▶ Extrait:
Un rapport européen datant de 2006 met en avant les défaillances des contrôles antipollution en Europe. Ce qui pose la question suivante : à qui revient la faute?
Le scandale Volkswagen est un tremblement de terre pour le secteur automobile. Pourtant, en 2006, un rapport faisant mention de l’insuffisance des tests d’homologation en matière de pollution et de mesures prises par les constructeurs pour contourner les tests avait été soumis aux ministres des Transports de l’époque.
Le groupe allemand Volkswagen, premier constructeur mondial, vient de se faire prendre la main dans le pot de confiture aux États-Unis et va sans doute devoir payer des milliards de dollars (on parle d’une fourchette entre 10 et 18 milliards de dollars) à la justice américaine, qui reproche à Volkswagen d’avoir falsifié les contrôles antipollution à l’aide d’un logiciel détectant le moment où le véhicule était soumis à un test standard aux émissions polluantes. Depuis, le président-directeur général de Volkswagen America, Michael Horn, s’est excusé publiquement tout en avouant avoir « complètement merdé ».

▶ Consignes:
• 1. Répondez à ces questions sur l'extrait :
(a) En quelle année le rapport européen a-t-il été rédigé ?
(b) Quel rang Volkswagen occupe-t-il parmi les constructeurs mondiaux ?
(c) Quelle fonction Michael Horn exerce-t-il ?
• 2. Mettez à jour l'extrait : recopiez le passage qui va de « Un rapport européen » jusqu'à « revient la faute? » en remplaçant « Europe » par « Union européenne ».
• 3. Ces affirmations concordent-elles avec l'extrait ? Répondez par oui ou par non, avec les mots décisifs du texte cités tels quels.
(a) Le rapport de 2006 avait été soumis aux ministres des Transports.
(b) La somme évoquée se situe entre 10 et 18 milliards d'euros.
(c) Michael Horn a refusé de présenter des excuses.
Vous n'aurez pas besoin de la liste qui suit.

▶ Échantillon de données:
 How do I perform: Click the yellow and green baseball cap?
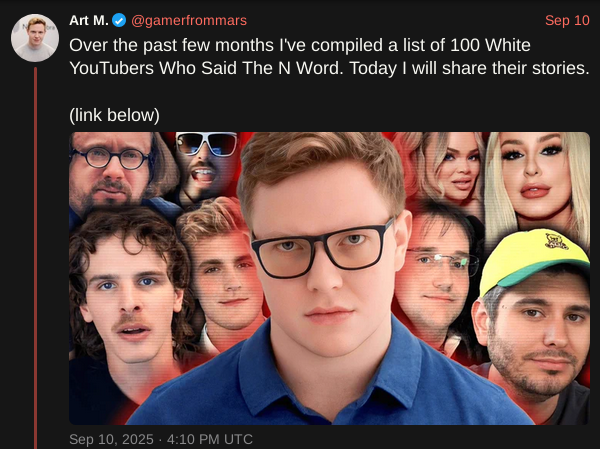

▶ Réponses attendues:
• 1.
(a) En 2006.
(b) Premier constructeur mondial.
(c) Président-directeur général de Volkswagen America.

• 2.
Un rapport européen datant de 2006 met en avant les défaillances des contrôles antipollution en Union européenne. Ce qui pose la question suivante : à qui revient la faute?

• 3.
(a) Oui : « avait été soumis aux ministres des Transports de l’époque ».
(b) Non : « entre 10 et 18 milliards de dollars ».
(c) Non : « s’est excusé publiquement ».